Dozens of LIHEAP advocates met with members of Congress and their staff, and took to social media advocating for $4.7 billion in LIHEAP funding for FY2015. You can share your thoughts about the importance of LIHEAP by using the hashtag #LIHEAPAction.
After many years of underfunding LIHEAP, Congress funded the program at $5.1 billion in FY2009 and FY2010. Since then, funding has been cut drastically from $4.7 billion in FY2011 to less than $3.4 billion for the current fiscal year. President Barack Obama’s 2015 budget request is for $2.8 billion. These funding cuts have resulted in smaller assistance grants and fewer households served, severely limiting the program’s effectiveness.
This winter’s record breaking cold temperatures have been a stark reminder of why the LIHEAP program is so critical. Here are just a few other reasons:
- According to the 2010 U.S. Census Bureau, more than 46 million people live in poverty – the largest number in the 52-year history of published poverty estimates.
- Even with LIHEAP funding at $5.1 billion, the amount was only enough to assist 1 in 5 eligible Americans.
- The average low- and fixed-income family spends 13.5 percent of its annual household income on energy – almost twice the 7.2 percent spent by the average U.S. household.
- LIHEAP supports veterans and seniors. The number of veteran households served by LIHEAP increased by more than 150 percent over three years.
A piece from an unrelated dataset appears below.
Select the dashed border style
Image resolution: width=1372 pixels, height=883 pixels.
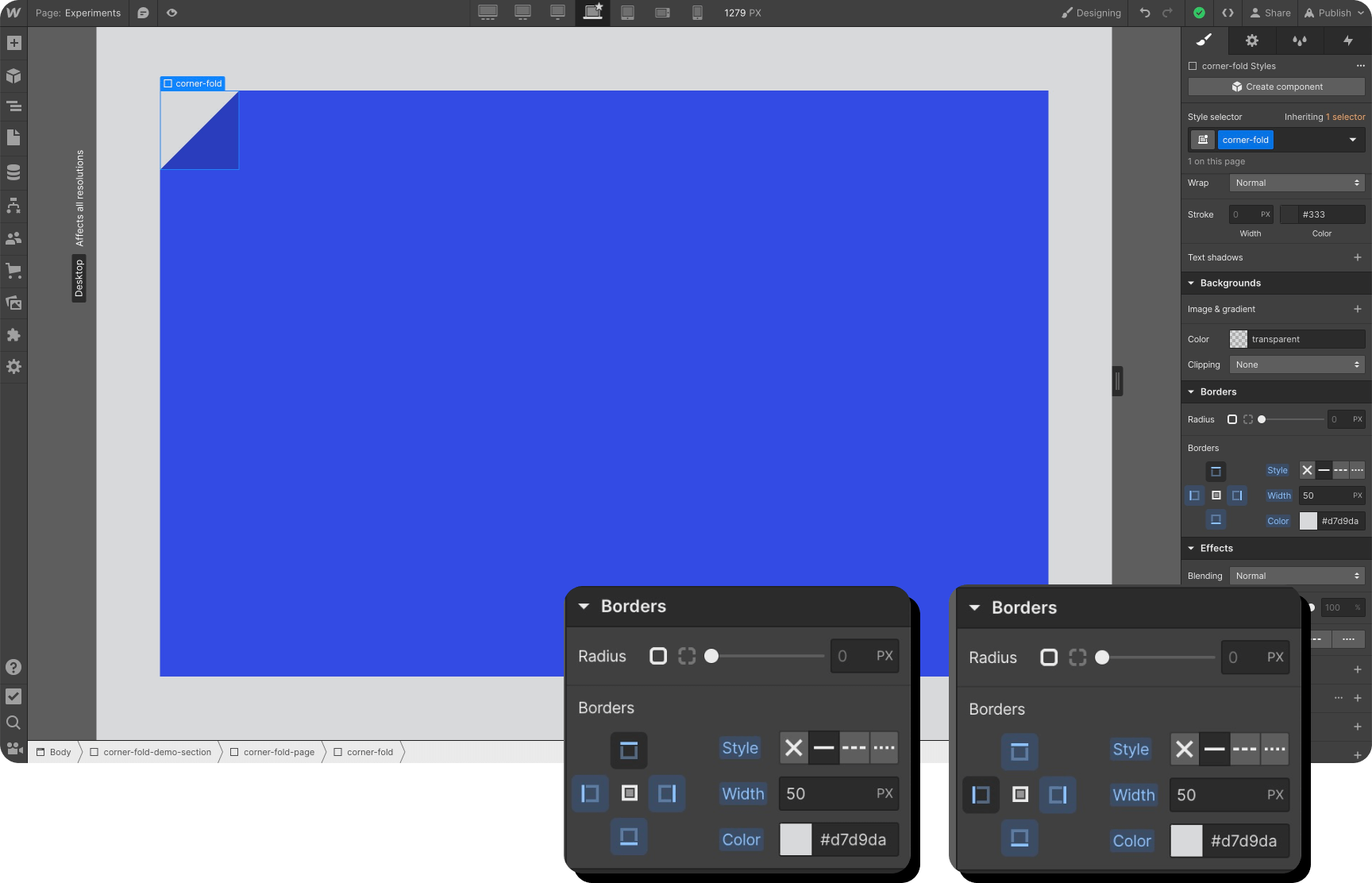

Roughly 40 percent of LIHEAP recipients are seniors.
- Roughly 75 percent of households receiving assistance earn less than $15,000 a year and 50 percent earn less than $10,000 a year.
- Almost all recipient households support someone who is disabled, elderly, or have a child under six.
- Home energy insecurity can lead to diminished child health, home fires and deaths, choices of “heat or eat” and homelessness.
LIHEAP Action Day concluded with a Congressional reception and the presentation of the NEUAC Extra Mile award given to U.S. Senator Lisa Murkowski (R-AK), recognizing for her longtime support of the program.